To Dayan's credit, he had managed to recover his self-control and direct Israel's fighting during the rest of the war. Although the Agranat Committee Report published after the war did not lay substantial responsibility on the political layer - to which Moshe Dayan belonged, a wave of public protests led to the resignation of both him and Golda Meir.
According to those who knew him, the war deeply depressed Dayan. He left the leftist MAPAI/Labor, his political home for 15 years, for the rightist Likud. In 1977, he became Foreign Minister in the government led by Menachem Begin. As Prime Minister Menachem Begin's foreign minister, he was instrumental in drawing up the Camp David Accords, a peace agreement with Egypt.

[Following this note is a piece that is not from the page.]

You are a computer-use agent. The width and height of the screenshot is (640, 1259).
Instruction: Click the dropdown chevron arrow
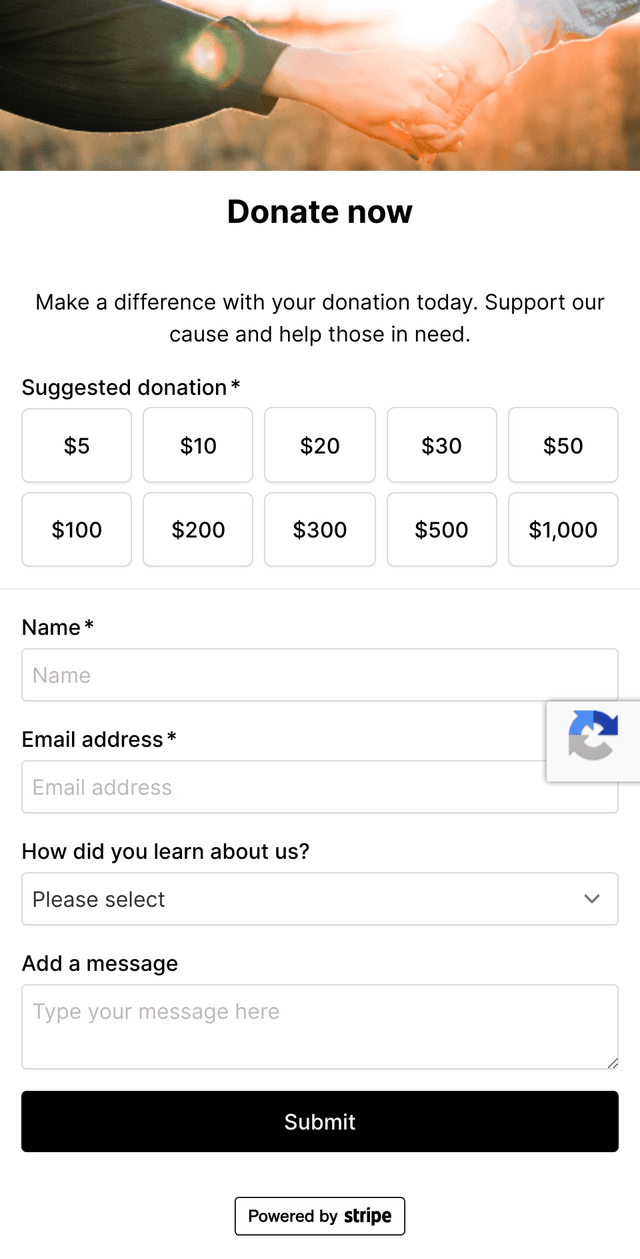592,899
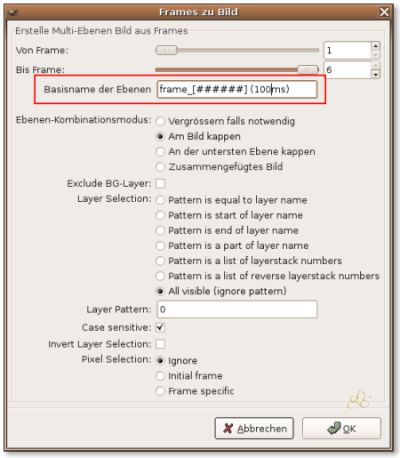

Dayan withdrew in 1980 (joined by Ezer Weizman who then defected to Labor), because of his disagreement with Begin over whether the Palestinian territories were an Israeli internal matter (the Camp David treaty included provisions for future negotiations with the Palestinians; Begin, who didn't like the idea, did not put Dayan in charge of the negotiation team).
In 1981, Dayan formed a new party, Telem, which advocated unilateral separation from the West Bank and Gaza Strip. The party received two seats in the Tenth Knesset (elections took place on June 30, 1981) but Dayan died shortly thereafter, in Tel Aviv, from colon cancer. He is buried in Nahalal in the moshav (a collective village) where he was raised.
Dayan was undoubtedly a very complicated and controversial individual; his opinions were never strictly black and white. He had few close friends; his mental brilliance and charismatic manner were often combined with cynicism and lack of restraint. Ariel Sharon noted about Dayan:
Dayan was also an author and an amateur archaeologist, leading to some controversy, as his amassing of historical artifacts, often with the help of his soldiers, broke a number of laws. Upon his death his extensive archeological collection was sold to the state.
His daughter, Yael Dayan followed him into politics as a member of several Israeli leftists parties over the years.
This is an Article on Moshe Dayan. Page Contains Information, Facts Details or Explanation Guide About Moshe Dayan Early life
World War Two
Military commander
Politician
Six Day War (1967)
Yom Kippur War (1973)
Joins the Likud as Foreign Minister
Death
His legacy
Dayan combined a kibbutznik's secular identity and pragmaticism (reportedly, having seen rabbis flocking on the Temple Mount shortly after Jerusalem was captured in 1967, he asked "what is this Vatican?" then handed the keys to the Waqf, (the Muslim trust) with a deep sense of love and appreciation to Jewish legacy and the land of Israel, apparent in his writing.